In this study, the simulated model of the WWTP is also evaluated in critical conditions such as increasing the influent. Therefore, it is necessary to accurately simulate the sedimentation process in primary and secondary settling units. On the other hand, the Takacs sedimentation model (Takacs et al. 1991) is the most widely used in studies related to the design and operational optimization of the secondary settler unit and has very good accuracy (Vanrolleghem et al. 1996; Hreiz et al. 2015). Therefore, in this study, the Takacs sedimentation model is used.

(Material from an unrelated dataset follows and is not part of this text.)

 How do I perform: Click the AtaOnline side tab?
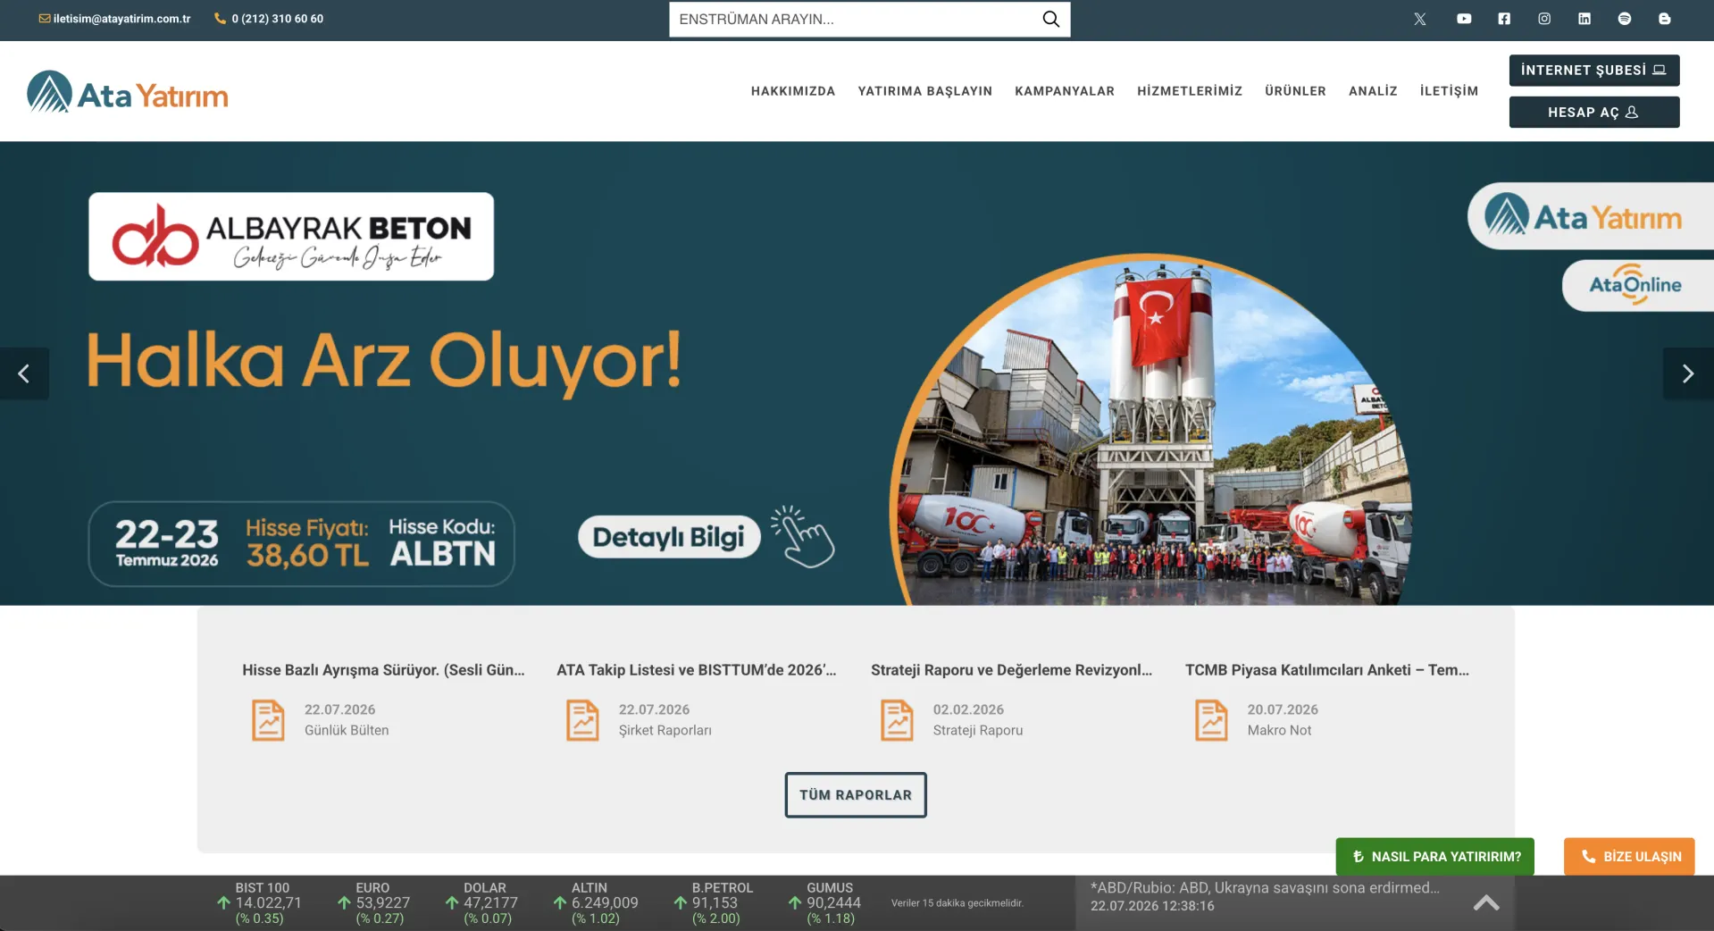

Also, in this study, as (Vrecko et al. 2006), the model that is selected for gravity and mechanical thickeners and sludge dewatering is the ideal point-settler.

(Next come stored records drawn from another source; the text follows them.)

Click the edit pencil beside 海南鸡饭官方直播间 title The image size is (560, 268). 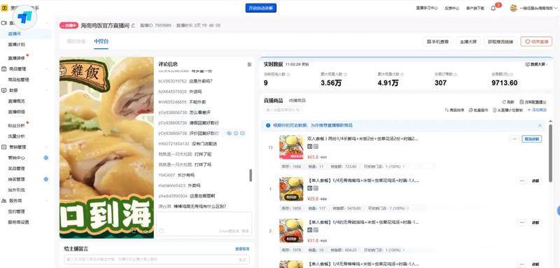click(134, 25)
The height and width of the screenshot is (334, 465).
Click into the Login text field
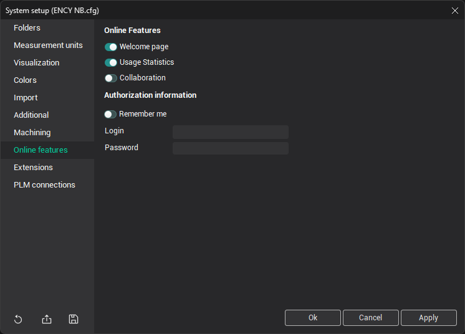pos(230,131)
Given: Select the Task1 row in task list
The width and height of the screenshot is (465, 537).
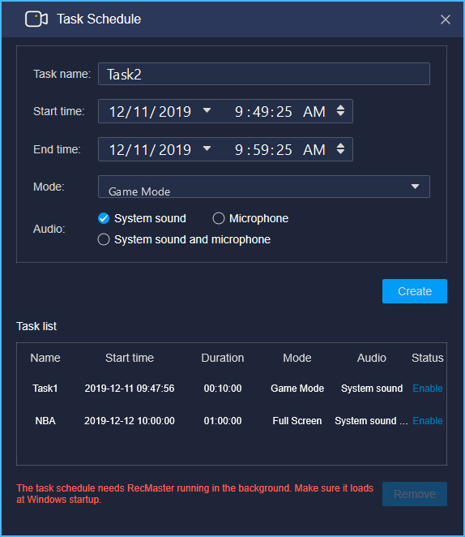Looking at the screenshot, I should 231,389.
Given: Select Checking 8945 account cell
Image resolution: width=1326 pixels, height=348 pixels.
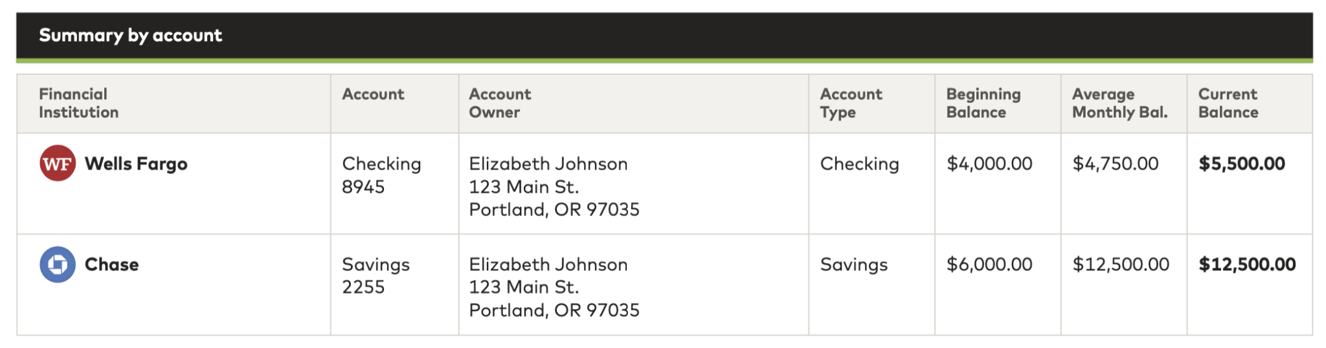Looking at the screenshot, I should [x=381, y=175].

In the initial version of SUMO software, there is no trickling filter unit, whose process is the type of attached growth and biofilm. For this reason, MBBR (moving bed biofilm reactor) has been used to simulate the trickling filter unit. The use of MBBR unit instead of the trickling filter unit has been confirmed in correspondence with the SUMO software developers. In order to use the MBBR instead of the trickling filter, changes have been made to the MBBR characteristics. For example, the filling material characteristics of the trickling filter have been used in MBBR.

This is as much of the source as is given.